Today's ruling means that those who refuse to serve will continue to be vulnerable to up to 35 days of prison time each time they reject a reserve call-up. For that reason, about 200 reserve soldiers have served terms of 28 to 35 days in the last 18 months, Mr. Sfard said. Some, called up more than once, have already served more than one term.

After the decision was announced, Lt. David Zonshein, a founder of the group, was returned to Military Prison No. 6 to serve 18 days remaining on a sentence for refusing a call-up. He told Israel radio that, compared to his fighting in Lebanon and the territories, his tour in prison was "the most significant reserve duty ever." He said it might alert the public to "what is causing the state to send its best soldiers to prison."

He said that the court erred in not recognizing the particular dangers to Israel of service in the West Bank and Gaza. "The situation is that our small Zionist state is abandoning all its moral force when it goes to the occupied territories, and is fighting against itself," he said.

Israel seized the West Bank from Jordan and the Gaza Strip from Egypt during the Six-Day War in 1967.

The court did not rule on a separate claim by the group, that the occupation itself was illegal. The group decided to downplay that claim after the justices indicated during oral arguments that they were more interested in resolving the issue of freedom of conscience.

Mr. Sfard said that the group might eventually mount a second case based on the claim that the occupation was illegal.

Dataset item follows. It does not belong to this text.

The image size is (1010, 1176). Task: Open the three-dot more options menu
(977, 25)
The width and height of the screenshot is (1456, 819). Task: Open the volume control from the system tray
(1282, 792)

In a concurring opinion today, Justice Dorit Beinisch wrote that "the considerations of state security and the integrity of Israeli society must be considered against the arguments of conscience and belief, however sincere."

She continued: "The questions raised by the fight against terrorism are at the crux of an intense political debate. Were this debate to be conducted within the army, it might result in serious and substantial harm."